NAPOLI – Una corona d’alloro è stata deposta questa mattina sotto la lapide commemorativa del bombardamento del 4 agosto 1943, all’ingresso del complesso monumentale di Santa Chiara. L’iniziativa, fortemente voluta dal sindaco Gaetano Manfredi, ha ricordato uno dei momenti più drammatici vissuti dalla città durante la Seconda Guerra Mondiale.
Il bombardamento di Santa Chiara rappresenta una ferita profonda nella memoria storica di Napoli. La trecentesca basilica venne gravemente danneggiata sotto i colpi degli ordigni, perdendo gran parte del suo patrimonio artistico. Ma da quella devastazione nacque anche uno slancio di ricostruzione e rinascita, che rese Santa Chiara un simbolo di pace e resilienza.

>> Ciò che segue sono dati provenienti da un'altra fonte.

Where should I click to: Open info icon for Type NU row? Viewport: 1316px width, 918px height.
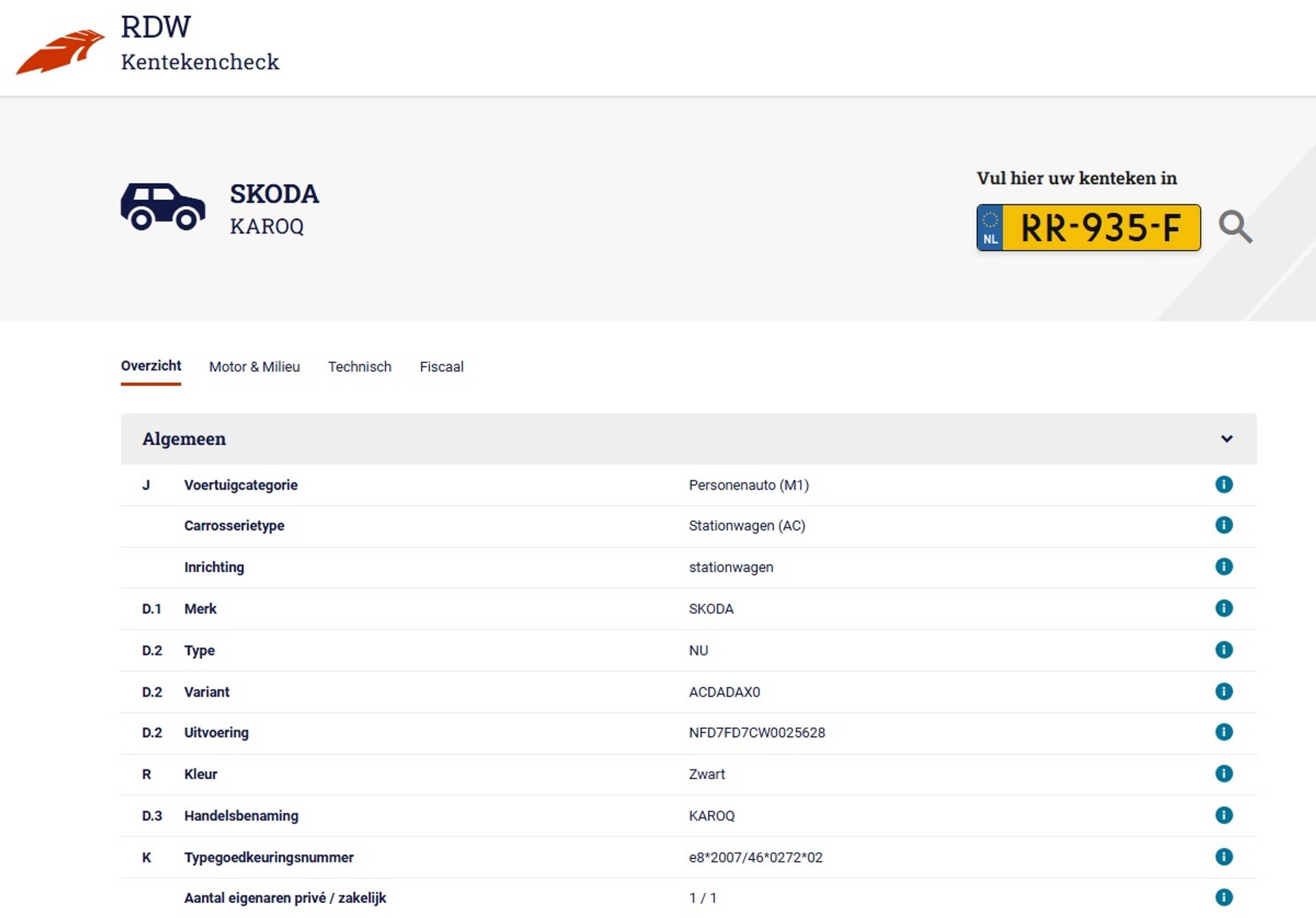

La lapide, apposta dieci anni dopo l’attacco aereo, recita parole che ricordano non solo la tragedia, ma anche l’impegno della città nel ricostruire ciò che era stato distrutto. La cerimonia di oggi ha voluto essere un omaggio non solo alle vittime civili, ma anche a tutti coloro che, con tenacia e dedizione, si adoperarono per restituire a Napoli uno dei suoi luoghi più preziosi.
Un momento sobrio ma carico di significato, che rinnova il legame tra la memoria collettiva e l’impegno per la pace.